Directive: Retype the lines of the data below, from the line that contains "Given: Open the" through the line that contains "click(331, 885)", inclusive.

Input material:
↓↓↓

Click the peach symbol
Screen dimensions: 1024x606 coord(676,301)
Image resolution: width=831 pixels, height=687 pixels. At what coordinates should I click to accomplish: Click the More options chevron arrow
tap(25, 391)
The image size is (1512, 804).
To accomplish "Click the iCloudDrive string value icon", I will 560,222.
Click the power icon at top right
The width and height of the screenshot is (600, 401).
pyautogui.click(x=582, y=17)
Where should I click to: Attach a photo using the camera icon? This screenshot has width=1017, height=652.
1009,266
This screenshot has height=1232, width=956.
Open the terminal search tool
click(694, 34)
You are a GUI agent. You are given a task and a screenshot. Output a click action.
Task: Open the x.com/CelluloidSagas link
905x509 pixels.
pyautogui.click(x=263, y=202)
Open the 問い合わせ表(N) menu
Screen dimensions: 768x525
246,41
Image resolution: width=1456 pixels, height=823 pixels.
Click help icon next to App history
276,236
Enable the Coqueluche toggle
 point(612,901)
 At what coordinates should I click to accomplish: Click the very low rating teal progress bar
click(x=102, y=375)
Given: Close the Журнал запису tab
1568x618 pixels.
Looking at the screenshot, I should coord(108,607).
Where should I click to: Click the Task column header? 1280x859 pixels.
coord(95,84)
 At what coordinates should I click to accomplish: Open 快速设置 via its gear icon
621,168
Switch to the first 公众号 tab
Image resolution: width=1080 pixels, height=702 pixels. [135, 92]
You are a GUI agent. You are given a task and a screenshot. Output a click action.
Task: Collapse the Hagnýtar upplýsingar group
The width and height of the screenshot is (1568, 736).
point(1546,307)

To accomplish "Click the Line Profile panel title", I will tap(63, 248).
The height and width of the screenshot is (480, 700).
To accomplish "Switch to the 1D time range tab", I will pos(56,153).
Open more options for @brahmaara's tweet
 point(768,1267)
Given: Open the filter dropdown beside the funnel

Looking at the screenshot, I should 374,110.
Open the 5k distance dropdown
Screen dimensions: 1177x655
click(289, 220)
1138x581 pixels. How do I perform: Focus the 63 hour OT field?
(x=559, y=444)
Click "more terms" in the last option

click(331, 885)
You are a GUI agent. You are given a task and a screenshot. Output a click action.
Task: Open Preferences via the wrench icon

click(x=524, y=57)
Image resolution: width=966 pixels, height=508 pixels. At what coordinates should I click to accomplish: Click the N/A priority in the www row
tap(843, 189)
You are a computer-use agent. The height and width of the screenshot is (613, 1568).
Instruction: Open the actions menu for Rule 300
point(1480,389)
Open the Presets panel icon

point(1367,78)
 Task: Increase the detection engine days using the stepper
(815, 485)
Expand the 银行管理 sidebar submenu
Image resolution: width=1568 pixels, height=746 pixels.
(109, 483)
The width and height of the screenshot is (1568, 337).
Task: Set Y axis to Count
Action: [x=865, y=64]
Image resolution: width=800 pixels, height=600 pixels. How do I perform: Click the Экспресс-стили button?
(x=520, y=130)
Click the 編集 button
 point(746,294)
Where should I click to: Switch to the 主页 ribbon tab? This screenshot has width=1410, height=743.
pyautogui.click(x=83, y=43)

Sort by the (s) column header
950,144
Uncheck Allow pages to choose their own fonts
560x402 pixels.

↑↑↑

Result of the exercise:
Given: Open the filter dropdown beside the funnel

Looking at the screenshot, I should 374,110.
Open the 5k distance dropdown
Screen dimensions: 1177x655
click(289, 220)
1138x581 pixels. How do I perform: Focus the 63 hour OT field?
(x=559, y=444)
Click "more terms" in the last option

click(331, 885)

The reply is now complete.